Hess K, Gresty M, Leech J
J Neurol. 1978 Dec 7;219(3):151-7. doi: 10.1007/BF00314530.
Head movement-dependent oscillopsia (HMDO) with peripheral vestibular, brainstem and cerebellar lesions is reviewed. The differentiation of this kind of oscillopsia is based mainly on clinical grounds. HMDO with bilateral abolition of caloric responses, and in the absence of disease of the central nervous system, is due to bilateral vestibular disease. HMDO in patients with internuclear ophthalmoplegia and other brainstem signs is probably due to a lesion of VOR pathways in or near the medial longitudinal fasciculus. The occurrence of HMDO with ataxia of gait and cerebellar eye movement disorders (rebound nystagmus, flutter-like oscillations), in the absence of brainstem lesions (medial longitudinal fasciculus), is clinical evidence for HMDO due to a cerebellar lesion. An attempt is made to associate the different kinds of oscillopsia with current knowledge of the vestibulo-ocular reflexes.

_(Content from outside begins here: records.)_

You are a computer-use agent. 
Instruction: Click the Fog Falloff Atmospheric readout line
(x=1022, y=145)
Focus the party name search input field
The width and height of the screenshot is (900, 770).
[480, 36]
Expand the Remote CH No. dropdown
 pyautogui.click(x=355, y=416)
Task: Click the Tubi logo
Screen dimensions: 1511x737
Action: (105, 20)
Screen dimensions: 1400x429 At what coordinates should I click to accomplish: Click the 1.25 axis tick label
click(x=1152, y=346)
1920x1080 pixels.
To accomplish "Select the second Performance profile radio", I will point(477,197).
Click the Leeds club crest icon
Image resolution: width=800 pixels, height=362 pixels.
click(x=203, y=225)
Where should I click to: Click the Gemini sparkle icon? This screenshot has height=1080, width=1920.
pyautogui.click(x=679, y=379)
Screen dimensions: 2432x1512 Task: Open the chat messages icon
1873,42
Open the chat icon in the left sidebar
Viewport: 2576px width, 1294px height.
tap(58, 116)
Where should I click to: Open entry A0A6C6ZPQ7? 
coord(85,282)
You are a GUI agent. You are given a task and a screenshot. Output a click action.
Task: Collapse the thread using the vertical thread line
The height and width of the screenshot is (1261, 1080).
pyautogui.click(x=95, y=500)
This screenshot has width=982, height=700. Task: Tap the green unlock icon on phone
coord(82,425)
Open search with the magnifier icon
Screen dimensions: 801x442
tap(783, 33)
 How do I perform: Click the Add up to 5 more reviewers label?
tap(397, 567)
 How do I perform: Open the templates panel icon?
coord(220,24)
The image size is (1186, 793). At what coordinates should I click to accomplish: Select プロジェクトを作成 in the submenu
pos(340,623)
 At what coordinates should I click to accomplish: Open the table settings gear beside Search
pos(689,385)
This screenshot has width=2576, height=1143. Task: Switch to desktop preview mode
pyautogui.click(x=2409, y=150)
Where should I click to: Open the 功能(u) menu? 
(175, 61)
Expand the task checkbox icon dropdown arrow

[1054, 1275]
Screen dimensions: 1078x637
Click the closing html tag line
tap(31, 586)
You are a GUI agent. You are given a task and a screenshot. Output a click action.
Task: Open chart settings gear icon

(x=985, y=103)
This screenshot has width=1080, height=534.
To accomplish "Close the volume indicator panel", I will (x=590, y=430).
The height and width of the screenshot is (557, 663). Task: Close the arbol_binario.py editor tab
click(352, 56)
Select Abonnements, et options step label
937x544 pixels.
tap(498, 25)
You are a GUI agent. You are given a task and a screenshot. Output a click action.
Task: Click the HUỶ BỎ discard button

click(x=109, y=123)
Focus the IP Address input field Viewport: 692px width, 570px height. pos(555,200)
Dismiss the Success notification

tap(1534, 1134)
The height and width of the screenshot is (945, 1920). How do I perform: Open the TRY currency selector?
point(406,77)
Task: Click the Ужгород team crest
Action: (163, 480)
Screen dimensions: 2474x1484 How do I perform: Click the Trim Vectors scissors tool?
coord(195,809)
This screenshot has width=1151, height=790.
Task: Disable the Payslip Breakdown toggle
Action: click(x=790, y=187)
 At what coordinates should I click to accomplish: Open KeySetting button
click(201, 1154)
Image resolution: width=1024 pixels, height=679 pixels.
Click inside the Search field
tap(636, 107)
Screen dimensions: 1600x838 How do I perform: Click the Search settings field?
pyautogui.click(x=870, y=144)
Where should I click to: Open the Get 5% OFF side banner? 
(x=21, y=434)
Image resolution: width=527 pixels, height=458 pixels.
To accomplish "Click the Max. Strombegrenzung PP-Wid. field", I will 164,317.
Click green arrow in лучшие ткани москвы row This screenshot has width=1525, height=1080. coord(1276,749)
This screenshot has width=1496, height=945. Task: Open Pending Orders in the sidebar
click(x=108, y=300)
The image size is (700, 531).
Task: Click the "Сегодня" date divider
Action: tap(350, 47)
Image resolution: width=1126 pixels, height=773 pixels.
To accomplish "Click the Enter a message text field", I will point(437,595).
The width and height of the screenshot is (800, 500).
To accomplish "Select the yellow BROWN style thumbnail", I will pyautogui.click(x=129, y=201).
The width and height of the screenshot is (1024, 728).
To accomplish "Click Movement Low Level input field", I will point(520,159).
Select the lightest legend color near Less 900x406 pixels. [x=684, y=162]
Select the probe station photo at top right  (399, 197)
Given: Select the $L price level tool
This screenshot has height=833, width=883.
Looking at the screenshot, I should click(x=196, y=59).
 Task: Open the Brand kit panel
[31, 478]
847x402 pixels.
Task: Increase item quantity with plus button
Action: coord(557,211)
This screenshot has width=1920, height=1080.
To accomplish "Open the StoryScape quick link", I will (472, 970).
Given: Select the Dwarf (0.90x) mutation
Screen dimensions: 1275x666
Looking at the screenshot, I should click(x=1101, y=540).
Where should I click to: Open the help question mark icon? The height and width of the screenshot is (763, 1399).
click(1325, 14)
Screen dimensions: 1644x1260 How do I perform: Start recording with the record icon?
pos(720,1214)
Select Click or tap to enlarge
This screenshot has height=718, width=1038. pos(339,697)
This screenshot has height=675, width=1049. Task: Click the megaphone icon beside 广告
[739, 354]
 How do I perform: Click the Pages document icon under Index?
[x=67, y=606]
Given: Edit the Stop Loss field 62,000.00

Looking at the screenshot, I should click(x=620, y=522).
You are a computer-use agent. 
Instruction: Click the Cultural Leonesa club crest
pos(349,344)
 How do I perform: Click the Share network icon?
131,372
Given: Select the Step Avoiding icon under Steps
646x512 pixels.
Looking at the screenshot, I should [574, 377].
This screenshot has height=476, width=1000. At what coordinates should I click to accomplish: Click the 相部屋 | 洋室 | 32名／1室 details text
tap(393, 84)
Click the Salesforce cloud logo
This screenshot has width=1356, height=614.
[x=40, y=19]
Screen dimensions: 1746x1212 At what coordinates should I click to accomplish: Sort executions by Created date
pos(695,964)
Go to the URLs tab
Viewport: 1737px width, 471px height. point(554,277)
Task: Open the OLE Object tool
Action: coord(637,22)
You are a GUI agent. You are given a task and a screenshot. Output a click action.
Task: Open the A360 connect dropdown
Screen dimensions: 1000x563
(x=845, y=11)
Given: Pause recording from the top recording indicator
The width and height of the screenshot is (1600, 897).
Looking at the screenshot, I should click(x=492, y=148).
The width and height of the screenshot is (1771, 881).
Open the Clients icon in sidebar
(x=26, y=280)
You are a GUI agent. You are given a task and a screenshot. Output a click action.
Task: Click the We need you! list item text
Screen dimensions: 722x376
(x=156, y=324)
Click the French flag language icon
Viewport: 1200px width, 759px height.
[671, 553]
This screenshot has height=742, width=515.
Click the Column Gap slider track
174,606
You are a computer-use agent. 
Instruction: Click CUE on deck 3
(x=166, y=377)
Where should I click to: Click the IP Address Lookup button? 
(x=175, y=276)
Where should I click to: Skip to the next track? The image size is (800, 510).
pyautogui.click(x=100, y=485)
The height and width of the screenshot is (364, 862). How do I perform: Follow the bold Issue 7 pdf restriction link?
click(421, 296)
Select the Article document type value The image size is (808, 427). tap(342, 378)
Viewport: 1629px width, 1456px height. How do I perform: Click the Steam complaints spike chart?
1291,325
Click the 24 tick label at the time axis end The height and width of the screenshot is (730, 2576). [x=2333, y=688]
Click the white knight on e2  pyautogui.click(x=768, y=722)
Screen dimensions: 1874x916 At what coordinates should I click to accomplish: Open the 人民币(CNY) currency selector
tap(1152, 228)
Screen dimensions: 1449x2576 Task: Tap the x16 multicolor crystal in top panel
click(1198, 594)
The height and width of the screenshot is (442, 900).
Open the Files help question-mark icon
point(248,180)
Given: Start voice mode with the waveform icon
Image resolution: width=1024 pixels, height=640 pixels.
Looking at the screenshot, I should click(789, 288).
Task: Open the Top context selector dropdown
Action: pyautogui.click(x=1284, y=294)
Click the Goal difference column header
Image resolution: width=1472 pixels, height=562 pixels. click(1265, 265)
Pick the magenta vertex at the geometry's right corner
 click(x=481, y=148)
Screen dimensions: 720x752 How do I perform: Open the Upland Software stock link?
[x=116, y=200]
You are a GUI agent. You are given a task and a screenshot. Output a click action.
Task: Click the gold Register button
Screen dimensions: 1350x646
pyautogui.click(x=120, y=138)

本文综述了伴有外周前庭、脑干和小脑病变的头动依赖型视振荡(HMDO)。这类视振荡的鉴别主要基于临床依据。双侧冷热反应消失且无中枢神经系统疾病的HMDO,是由双侧前庭疾病所致。伴有核间性眼肌麻痹及其他脑干体征患者的HMDO,可能是由于内侧纵束内或其附近的前庭眼反射(VOR)通路病变。在无脑干病变(内侧纵束)的情况下,出现伴有步态共济失调和小脑性眼球运动障碍(反弹性眼球震颤、扑动样振荡)的HMDO,是小脑病变导致HMDO的临床证据。本文尝试将不同类型的视振荡与当前关于前庭眼反射的知识联系起来。